Please Don'T Leave Me

Please Don'T Leave Me
eps 9



Semua nya tak membawakan hasil, tidak ada yang duduk disamping cinta


Cinta memilih duduk dengan teman temannya sedang kan alex dan edo duduk di bagian depan dengan edo yang menyetir dan fiki duduk sendirian di paling belakang


Saat pulang jam menunjukkan pukul sembilan pagi karna perjalanan bisa sampai tiga jam yang ditargetkan harusnya sampai sekitar jam duabelas sampai jam setengah satuan namun saat diperjalannan.......

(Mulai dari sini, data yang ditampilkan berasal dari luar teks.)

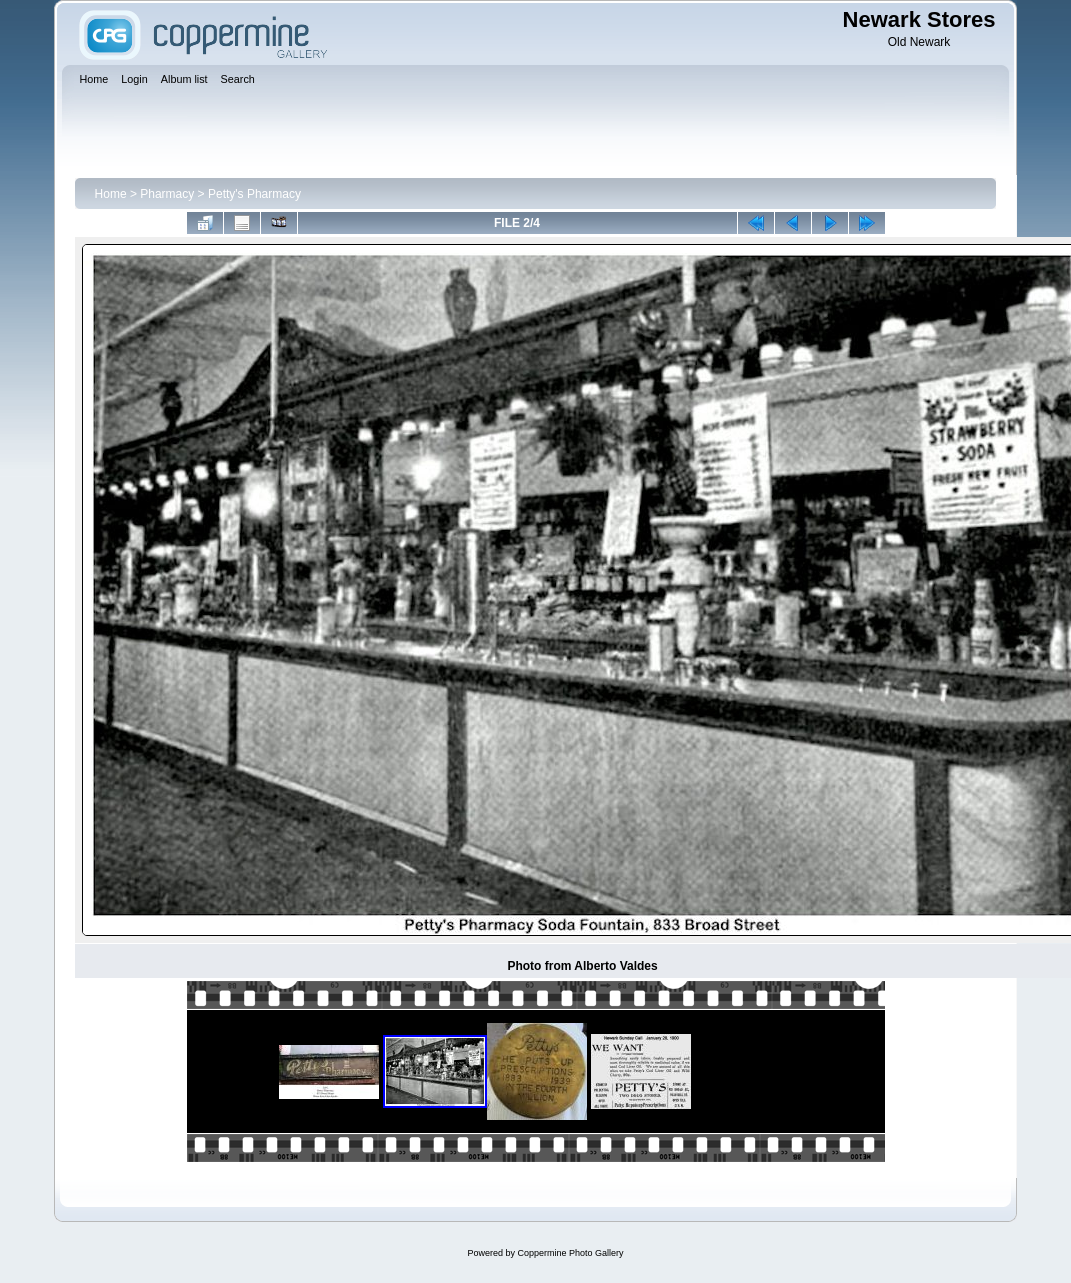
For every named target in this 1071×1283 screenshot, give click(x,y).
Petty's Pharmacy (254, 194)
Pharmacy (167, 194)
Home (111, 194)
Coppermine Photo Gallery (570, 1253)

Edo: “Ah.. polisi, jangan bilang ini tanggal tilang? Gue gak bawa sim, sim gue ada dimobil” jelas edo yang memang mobil yang mereka kendarai itu mobil milik alex


Alex: “ terus gimana? Ada yang bawa sim gak? Kalian taukan sim gue ilang gara gara balapan terakhir”


Vina:”besok gue ada balap jadi STNK sama SIM gue ditahan


Mita:”aku sama kaya kak edo, simku di mobil


Cinta:” sim gue juga gue tinggal mobil gue


Mereka saling tatap sebelum menatap......


“wait wait wait kenapa pada natap gue.. lokan tau bro mobil gue disita bokap gue makannya gue nebeng lo bro..” jelas fiki


Yah.. mau tidak mau mereka harus puter balik ke jalan yanga lebih jauh dari pada harus berurusan dengan polisi


~~


Panggilan vidiocall membangunkan istirahat cinta


Mita : “hai cantik


Vina : “mita gak usah basa basi, gimana keadaan elo sekarang? Lo masih baik baik aja kan beb?


Mita :”vin kayaknya lo terlalu... berlebihan, dan kayaknya elo harus berterimakasih sama maya jadikan kedekatan kalian ada kemajuan, emm soswit


Vina : “lo lebay mit, seharusnya kita tuh takut cinta kenapa napa eh lo malah kesenengan, mau lo kalo temen kita hamil sebelu...


“shuttttt... kalian ngomong apa sih, gue masih ngantuk nih” ujar cinta yang berbicara dengan mata yang masih tertutup


Mita :”jadi lo belum tau kalo lo pulang dianter...


Vina :”beb sebaiknya lo buka mata dan liat baju lo masih lengkap enggak sama...


Mita :”vina sekarang kayaknya lo deh yang berlebihan


“Stoppp maksud kalian apa sih ribut enggak jelas”


“elo itu dianter pulang alex” keduanya berkata bersamaan membuat cinta mebuka matanya dengan lebar


Pintu terbuka cinta menoleh menatap kearah pintu kamarnya yang pasalnya dia hanya tinggal dirumahnya ini sendirian, pertanyaannya dalam hati terjawab melihat alex yang masuk dengan perlahan karna makanan yang dibawanya


Dan apa reaksi cinta saat ini..? dia hanya membuka mulutnya dan menatap alex yang sedang tersenyum padanya, dan saat ini..


yah saat ini sudah berada didepannya


Cinta memeriksa seluruh badannya yang masih utuh dengan baju yang sama saat terakhir kali dia pulang dari vila, teringat pertanyaan vina


“ Beb elo kenapa?.. cin.. cinta” vina dan mita bingung melihat cinta yang berada diujung telefon berperilaku aneh membuat keduanya cemas


Cinta pun tersadar karena teman temannya yang saling saut sautan menanyakan keadaannya


“lanjut nanti, ok” cinta yang langsung mematikan sambungan vidio


“dan.. lo ngapain disini?”pertanyaan cinta yang ditunjukkan untuk alex yang sudah berada dihadapannya saat ini, alex bukannya menjawab pertanyaannya melainkan dia menyendok kan makanan untuk diberikan pada cinta


Tak ada jawaban berarti dia juga tidak ingin membuka mulutnya, alex hanya menghembuskan nafasnya “aku cinta sama kamu cin, aku serius sama kamu” hanya jawaban itu yang diberikan alex agar cinta dapat membuka mulutnya


Alex tersenyum saat cinta membuka mulutnya dan menerima makanan yang dia berikan, yang paling membuatnya tersenyum saat cinta mengambil mangkuk makanannya “aku bisa makan sendiri” disitu kali pertama pipi cinta merona karena alex menatapnya bahkan membersihkan sisa makanan yang berada di bibirnya.